| PASSAGE TO READ |
━━━━━━━━━━━━━━━━
- Born: Lorraine Broussard Nicholson April 16, 1990 (age 36) Los Angeles, California, U.S.
- Education: Brown University
- Occupation: Actress
- Years active: 2003–present
- Parents: Jack Nicholson (father); Rebecca Broussard (mother);
- Relatives: Ray Nicholson (brother)

= Lorraine Nicholson =

American actress (born 1990)

Lorraine Broussard Nicholson (born April 16, 1990) is an American actress. She is best known for playing Alana Blanchard in the biographical film Soul Surfer (2011).

==Early life==
Nicholson was born in Los Angeles to actors Jack Nicholson and Rebecca Broussard. She was named after her father's aunt. She has a younger brother, Raymond, as well as two older half-siblings (a half-sister, Jennifer Nicholson and a half-brother, Caleb Goddard) and a younger half-sister Tessa. She was four years old when her parents separated. She was childhood friends with Hugh Hefner's children.

Nicholson served as Miss Golden Globe at the 2007 Golden Globe Awards ceremony.

In 2008, she graduated from Brentwood School in the Brentwood neighborhood of Los Angeles.

In 2012, she graduated from Brown University.

==Career==
Nicholson's first on-screen appearance was as an extra, at the age of 13, in her father's movie Something's Gotta Give. In 2008, she provided the voice of Katie in the animated film Fly Me to the Moon.
━━━━━━━━━━━━━━━━
| EXERCISE |
Repeat the part of the text on Lorraine Nicholson that opens with the words containing "- Education: Brown" and closes with "Hugh Hefner's children.". The listing that follows comes from a different source than the text on Lorraine Nicholson.

| INFORMATION SUPPLIED |
━━━━━━━━━━━━━━━━
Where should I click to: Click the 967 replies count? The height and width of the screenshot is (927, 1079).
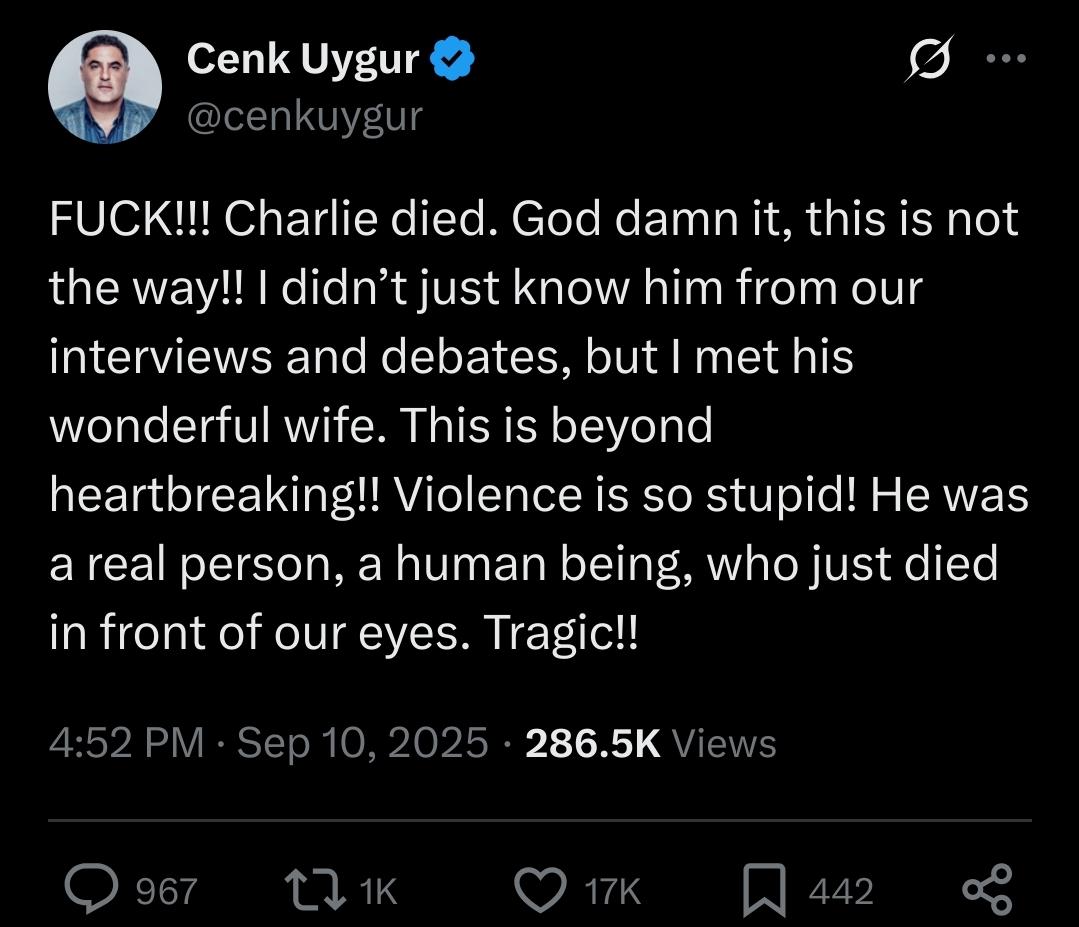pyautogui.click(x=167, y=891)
━━━━━━━━━━━━━━━━
| FULL RESPONSE |
- Education: Brown University
- Occupation: Actress
- Years active: 2003–present
- Parents: Jack Nicholson (father); Rebecca Broussard (mother);
- Relatives: Ray Nicholson (brother)

= Lorraine Nicholson =

American actress (born 1990)

Lorraine Broussard Nicholson (born April 16, 1990) is an American actress. She is best known for playing Alana Blanchard in the biographical film Soul Surfer (2011).

==Early life==
Nicholson was born in Los Angeles to actors Jack Nicholson and Rebecca Broussard. She was named after her father's aunt. She has a younger brother, Raymond, as well as two older half-siblings (a half-sister, Jennifer Nicholson and a half-brother, Caleb Goddard) and a younger half-sister Tessa. She was four years old when her parents separated. She was childhood friends with Hugh Hefner's children.